Executive Summary
Market Consensus: AI stocks are correcting but remain the future; energy is old economy. Variant Perception: The real bottleneck isn't GPU supply—it's power infrastructure. Three next-generation analysts (ages 20s-30s) independently identified the same contrarian thesis during the November AI selloff: real assets and energy infrastructure are the actual winners. Jack Bowman's key insight: 'There are no dark GPUs, but there will be dark compute'—data centers that can't be powered on. While NVIDIA trades at nosebleed valuations despite correction, Exxon generates $23.7B free cash flow at 16.86x PE with neutral sentiment. The irony: AI's success creates massive power demand that benefits the very 'old economy' stocks being ignored.
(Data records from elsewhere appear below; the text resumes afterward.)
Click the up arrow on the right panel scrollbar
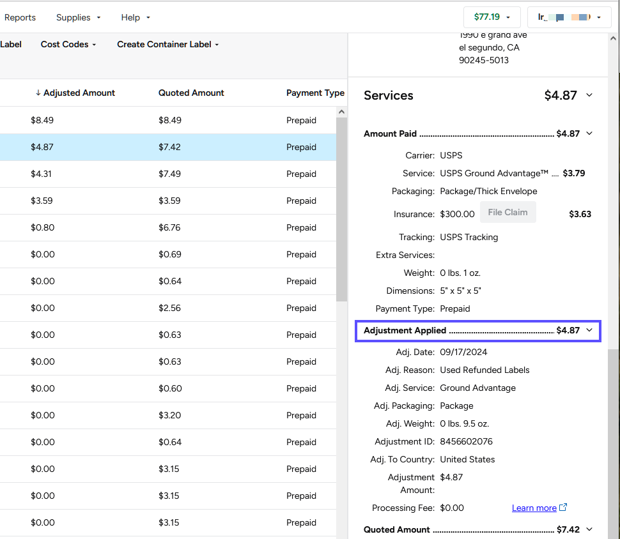 coord(613,38)
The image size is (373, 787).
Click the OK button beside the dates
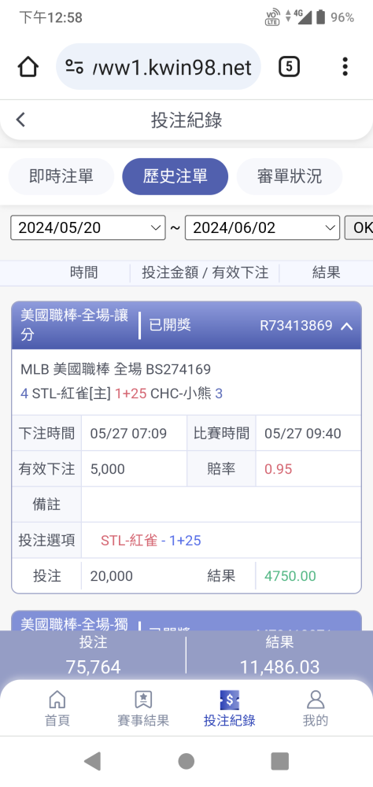(x=358, y=228)
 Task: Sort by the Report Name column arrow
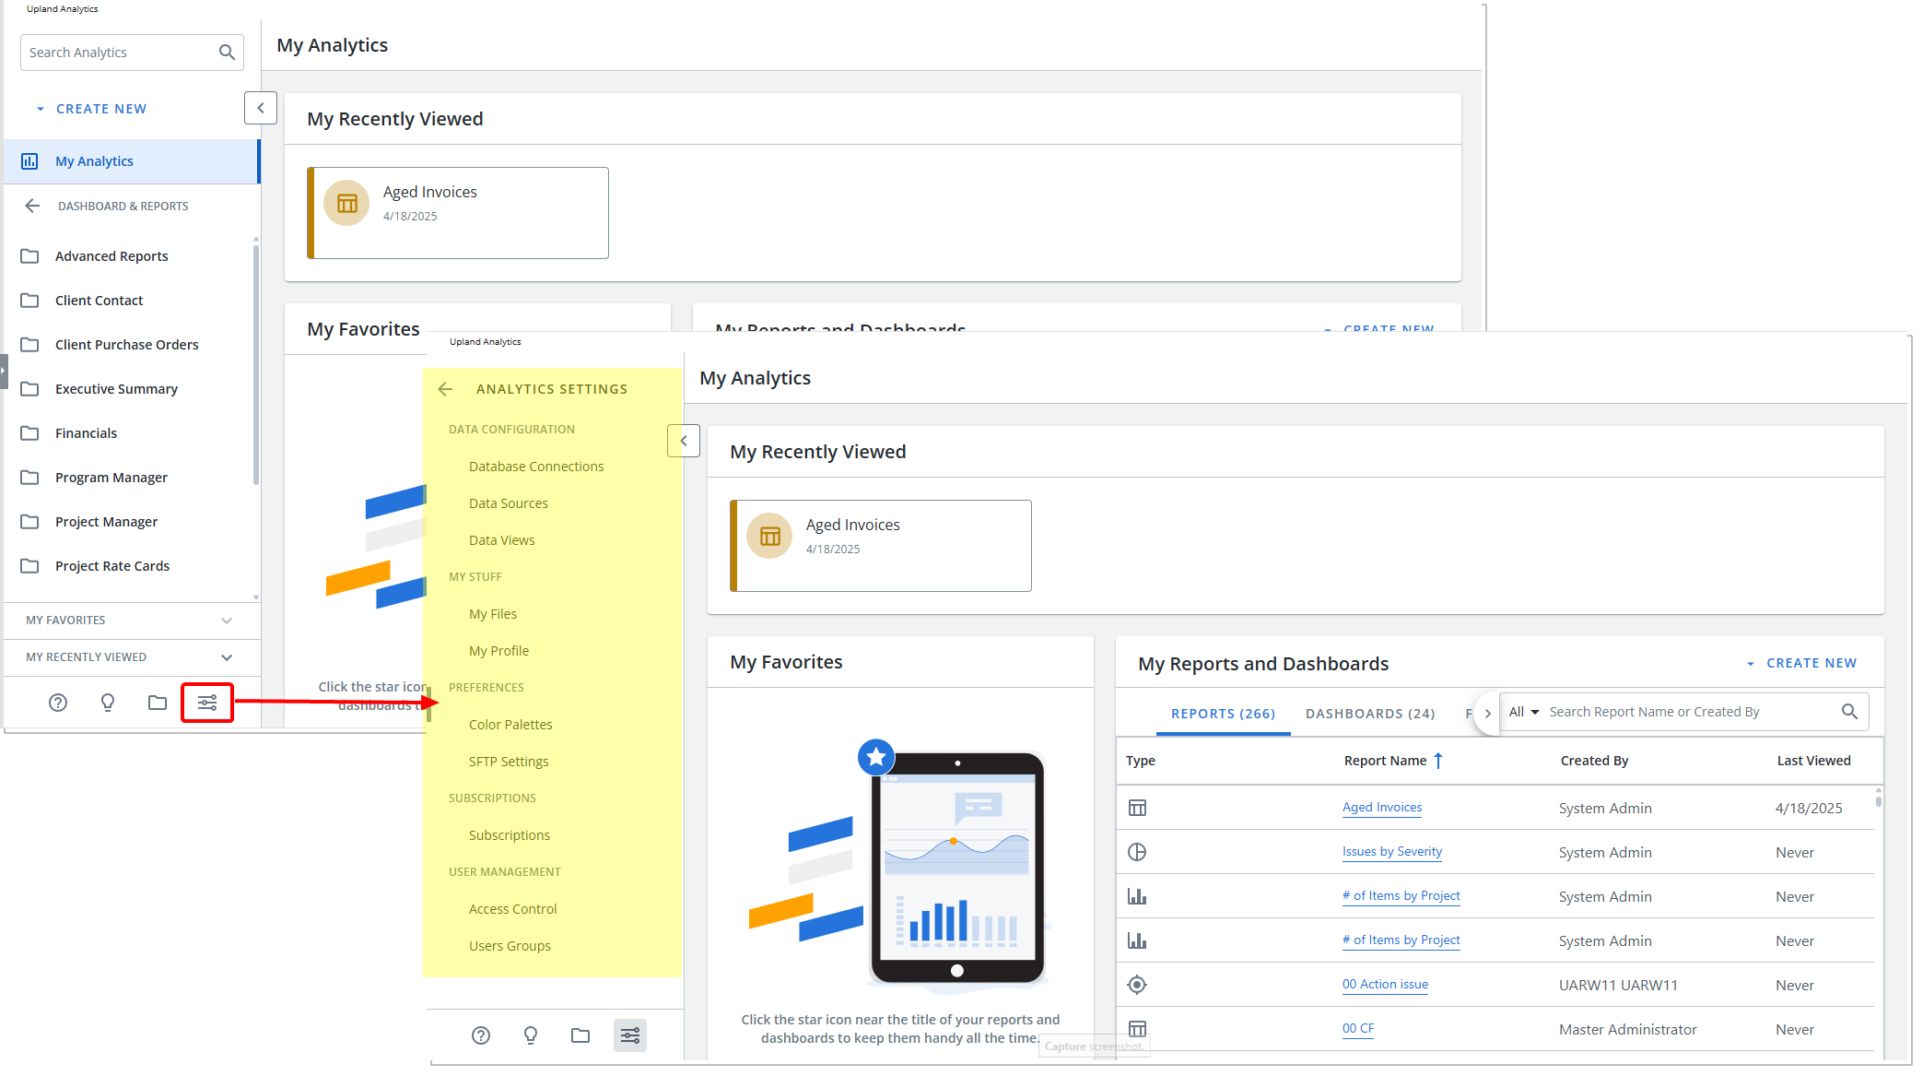click(1438, 761)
This isn't about oil prices—it's about infrastructure scarcity in an AI buildout that requires 10x current power capacity.
Key Insights
what Julia Ostian, Jack Bowman, Kenio Fontes said“There are no dark GPUs, which is the idea that fundamentally Nvidia's constraint is its supply chain. It just can't make enough GPUs fast enough to fill the demand... Now, that all relies on a power bottleneck that we haven't figured out because Exxon does not move at the same pace as NVIDIA or CoreWeave or Nebius. And that's, I think, what the next headline is going to be is not dark GPUs, but dark compute.”